A decade of historically low interest rates has been a boon to borrowers but disastrous for many owners of the nation’s 50,000 active cemeteries. They depend upon investment income from endowment care trusts to pay for care and maintenance, since most states prohibit cemeteries from invading the principal of an endowment care trust.

But interest rates have fallen over the last quarter century, resulting in lower returns for interest-generating investments held in cemetery trusts. Meanwhile, as income has plummeted, maintenance costs have increased, leaving cemetery owners scrambling to stay afloat.

“There may be millions of dollars in an endowment, but the cemetery owners are left with only this thin little income stream trickling out because so much of what’s in the fund is either original investment or capital gains,” says Robert M. Fells, Executive Director of the International Cemetery, Cremation and Funeral Association, based in Sterling, Virginia.

In response, cemeteries are searching for alternatives to the traditional fixed-income investment portfolio strategies that have supported the care and maintenance of their property. Two primary strategies are gaining momentum: The first, a total-return approach, allows cemetery owners to spend a fixed percentage of their endowments’ overall value each year, rather than being restricted to investment income. The second strategy, a reconsideration of capital gains, involves counting the sale of equity investments, including stocks, as income rather than as additional funds to an endowment’s principal.

Both philosophies promise to ease the cash crunch for cemetery owners. But there’s a catch: Both approaches require favorable state laws. Since 2009, Tennessee, Iowa, Missouri, Oklahoma and Florida have modified their statutes so cemeteries can adopt the total-return approach, and more states are likely to follow.
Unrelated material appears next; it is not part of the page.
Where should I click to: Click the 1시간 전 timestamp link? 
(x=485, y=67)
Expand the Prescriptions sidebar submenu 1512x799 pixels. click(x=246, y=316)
And the capital-gains-as-income approach is also permitted in only a handful of states.
(Since the creation of this article, six additional states have adopted Total Return legislations: Arizona, Colorado, Georgia, Nevada, Texas, and Virginia.)

The relaxation of state statutes is definitely a trend. ”But it’s still just the beginning of a trend,” says David Falconer, Funeral and Cemetery Trust Services Manager at Regions.

The shifting regulatory environment creates opportunities, but it also creates complexities that many cemetery owners may not be equipped to handle.

“It can be very challenging for a cemetery owner to keep up with what’s going on right now on a state-by-state basis and see all the trends,” he says.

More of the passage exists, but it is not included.